Schalcken the Painter (1979) (TV)

...aka: Sheridan Le Fanu's 'Schalcken the Painter'

Directed by:
Leslie Megahey

Godfried Schalcken was a 17th Century Dutch painter who studied under Gerard (Gerrit) Dou, himself a former student of Rembrandt. Schalcken, like Dou, specialized in both portraits and dark, atmospheric visions lit solely by candlelight; many of which take on an eerie or sinister quality. Inspired by the work of Schalcken, Sheridan Le Fanu wrote a Gothic horror story entitled "Strange Event in the Life of Schalken the Painter" in 1839, which was in turn made into a British TV movie that debuted on BBC around Christmastime in 1979 and has since fallen into obscurity. And that's really too bad, because this is a very good film that actually succeeds at being three separate things at once. For starters, it's a respectable, eerie and fairly faithful adaptation of Le Fanu's story. Second, it manages to accurately capture the flavor of the era in which it takes place. Finally, and most impressively, it manages to capture the dark beauty of Schalcken's artwork. Nearly every frame of this film seems to be a painting in and of itself, and done in reverence to the shadowy world Schalcken created in his paintings. Most of the shots are very carefully set and lit, with soft candlelight illuminating the action in the middle of the screen yet leaving the edges of the frame shrouded in shadow.
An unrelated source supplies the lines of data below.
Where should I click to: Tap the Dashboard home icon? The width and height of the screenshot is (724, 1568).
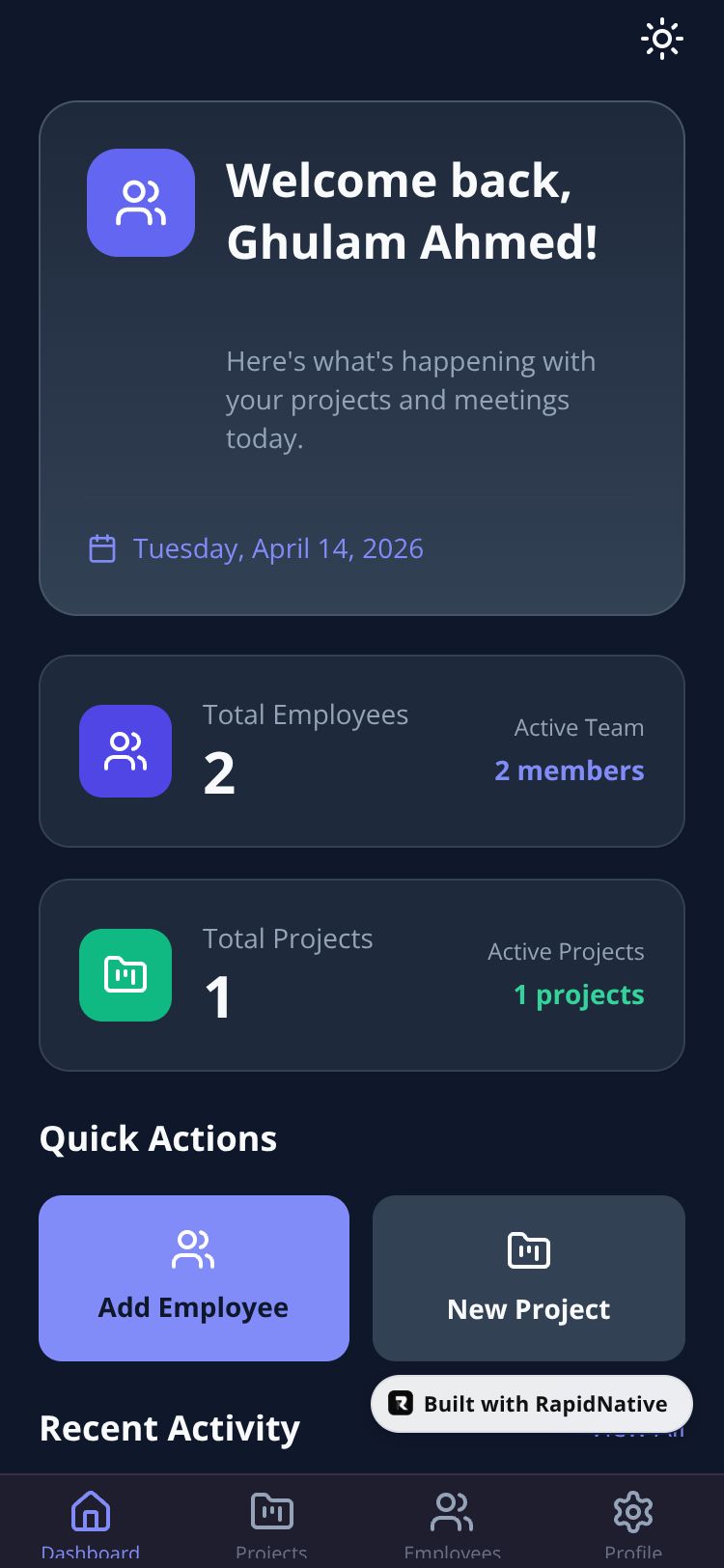[91, 1511]
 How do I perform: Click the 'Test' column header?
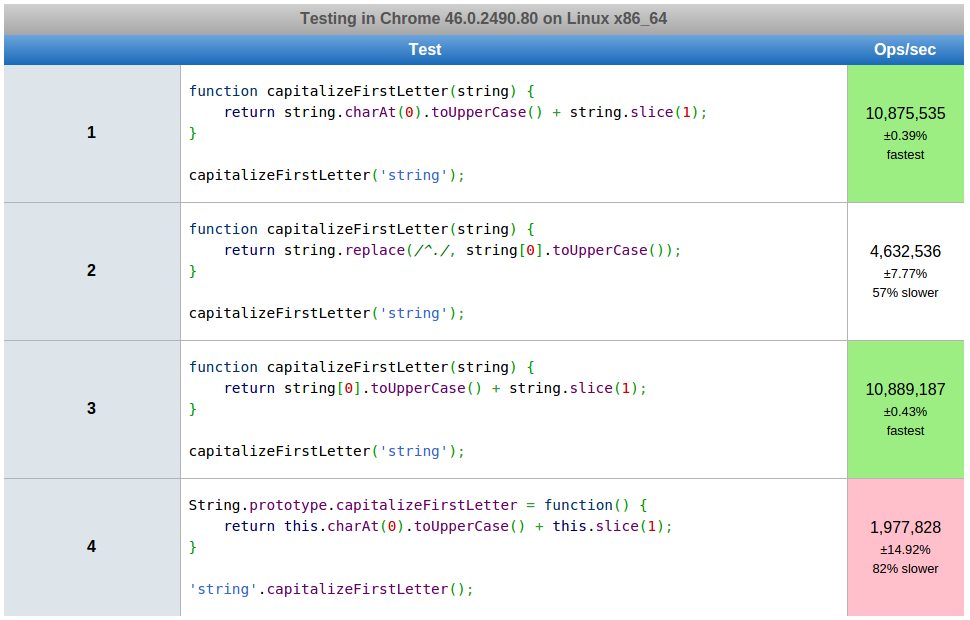tap(425, 50)
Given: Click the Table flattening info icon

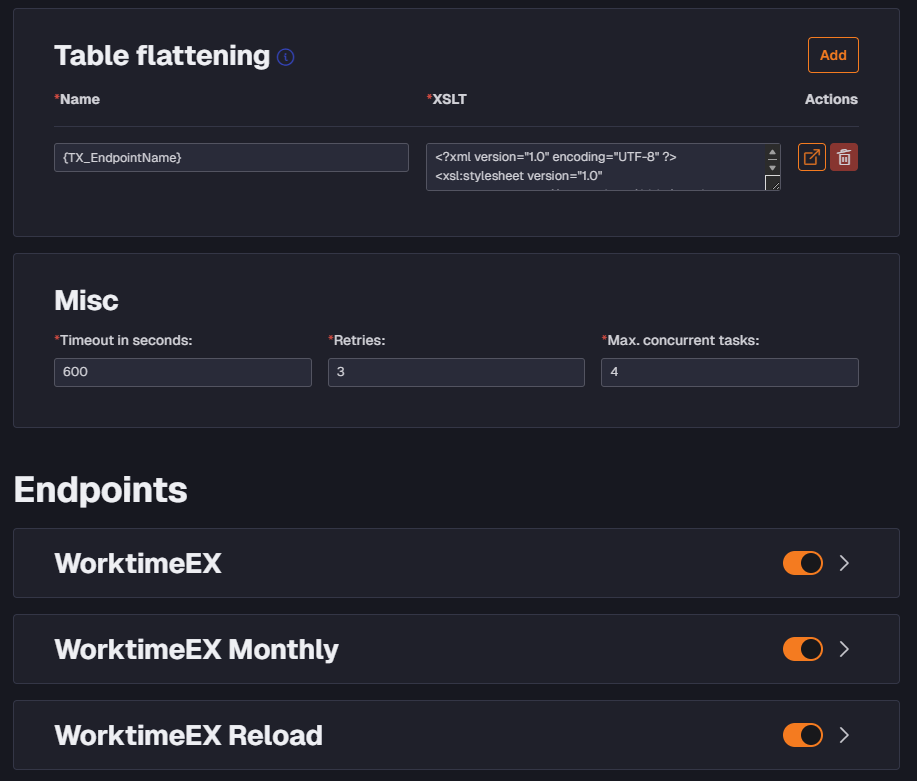Looking at the screenshot, I should 285,57.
The story begins with Schalcken's (Jeremy Clyde) arrival at Dou's (Maurice Denham) Leiden studio as an impoverished young artist just as he's making the transition from sketches to oil paintings. Schalcken falls in love with Dou's niece Rose (Cheryl Kennedy), but Dou has already promised her hand in marriage to the wealthy, mysterious, corpse-like Vanderhausen (John Justin) in exchange for some gold. Schalcken promises the terrified Rose that he'll one day become successful enough to buy her back, but has to let her go for the time being. He then becomes so immersed in his work and by visits a local brothel that by the time he does actually have fame and money, he finds he may be too late to save his former love from her ghastly suitor. The film doesn't even bother to define the Vanderhausen character in clichéd horror terms. You're never quite sure what he is (a vampire... a demon lover... a sadistic old man...?) or what he's done to Rose. That is up to us to decide, and the film is all the better for allowing us to use our imaginations to fill in the blanks.

I'm sure that many of today's film-goers will find this too slow-moving or "boring" for their tastes since there's no graphic violence and it relies on mood, lighting, ambiguity and art direction to create an uneasy and creepy atmosphere. However, fans of atmospheric, deliberately-paced ghost tales, as well as art connoisseurs, will find a lot to like here. Charles Gray narrates as "The Voice of Lefanu."